The evolution of quark parton distribution functions (pdf) can be described as a resummation of gluon emissions from scale $Q_0^2 \rightarrow Q^2$ via DGLAP equation (in valence sector):

$$ \mu^2 \frac{\text{df}(x,\mu^2)}{\text{d}\mu^2} = \int_x^1\frac{dy}{y}P_{qq}\big(\frac{x}{y}, \alpha_s\big)\text{f}(y, \mu) $$

where to leading order $P_{qq}(z) = \frac{\alpha_sC_f}{2\pi} \big[\frac{1+z^2}{(1-z)_+} + \frac{3}{2}\delta(1-x)\big] + \mathcal{O}(\alpha_s^2)$.

To simplify things, we can consider moments of the pdf and study their evolution. Defining $a_{n+1}(\mu^2)=\int_{-1}^{1} dx\;x^n\;\text{f}(x,\mu^2)$ we find

$$ \mu^2 \frac{\text{d}a_{n+1}(\mu^2)}{\text{d}\mu^2} = \gamma_{qq}^{n+1}(\alpha_s)\;a_{n+1}(\mu^2) $$ where $\gamma_{qq}^{n} = \frac{\alpha_sC_f}{2\pi} \big[\frac{3}{2} - \frac{2}{n(n+1)} - 2\sum_{k=1}^n\frac{1}{k}\big]$.

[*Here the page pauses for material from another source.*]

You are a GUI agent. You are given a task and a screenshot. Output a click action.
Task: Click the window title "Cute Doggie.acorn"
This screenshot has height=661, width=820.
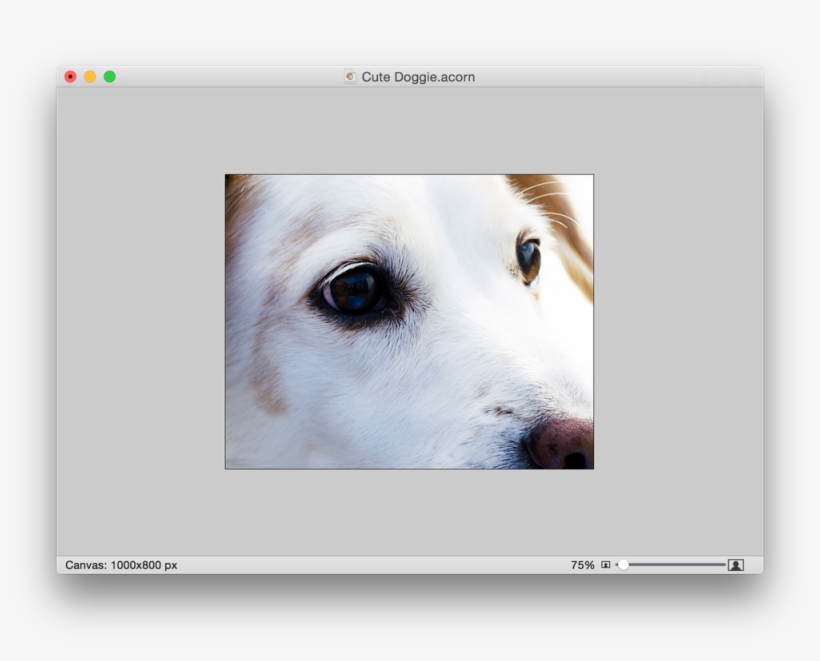[x=420, y=76]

Beyond this is where I need some help. Something I would like to do is to actually compute the inverse Mellin Transform

$$ \mu^2 \frac{\text{df}(x,\mu^2)}{\text{d}\mu^2} = \frac{1}{2\pi i}\int_{x-i\infty}^{x+i\infty}dn \; x^{-n}\gamma_{qq}^{n}(\alpha_s)\;a_{n}(\mu^2) $$

and recover the original DGLAP evolution equations. I have no idea how to do this integral. Can anyone help?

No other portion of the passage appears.